Netflix, Comcast duel over merger
April 22, 2014
Netflix has revealed that it added 2.25 million US subscribers during the first quarter of 2014, ending the period with over 48 million global members, topping $1 billion in quarterly streaming revenue. In announcing its Q1 figures, it took the opportunity to voice its opposition to the proposed merger of cable MSOs Comcast and Time Warner Cable.
The 2.25 million net members took the total to 35.7 million members. It had higher domestic net additions than in Q1 2013, growing international success, and recorded a big hit with Season 2 of House of Cards.
Netflix notes that if the Comcast and Time Warner Cable merger is approved, the combined company’s footprint will pass over 60 per cent of US broadband households, after the proposed divestiture, with most of those homes having Comcast as the only option for truly high-speed broadband (>10Mbps). “As DSL fades in favour of cable Internet, Comcast could control high-speed broadband to the majority of American homes. Comcast is already dominant enough to be able to capture unprecedented fees from transit providers and services such as Netflix. The combined company would possess even more anticompetitive leverage to charge arbitrary interconnection tolls for access to their customers. For this reason, Netflix opposes this merger,” it stated.

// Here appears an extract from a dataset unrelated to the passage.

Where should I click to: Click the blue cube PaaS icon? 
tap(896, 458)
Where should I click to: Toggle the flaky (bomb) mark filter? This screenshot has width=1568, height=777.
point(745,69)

Comcast was quick to criticise Netflix’s opposition to the deal, suggesting it was based on “inaccurate claims and arguments”. Jennifer Khoury, Comcast’s SVP of corporate and digital communications, said that there has been no company that has had a stronger commitment to openness of the Internet than Comcast and it was the only ISP in the country that is currently legally bound by the FCC’s vacated net neutrality rules. “In fact, one of the many benefits of our proposed transaction with Time Warner Cable will be the extension of Net Neutrality protections to millions of additional Americans,” she added.
“Netflix is free to express its opinions. But they should be factually based,” Khoury argued. “And Netflix should be transparent that its opinion is not about protecting the consumer or about net neutrality. Rather, it’s about improving Netflix’s business model by shifting costs that it has always borne to all users of the Internet and not just to Netflix customers.”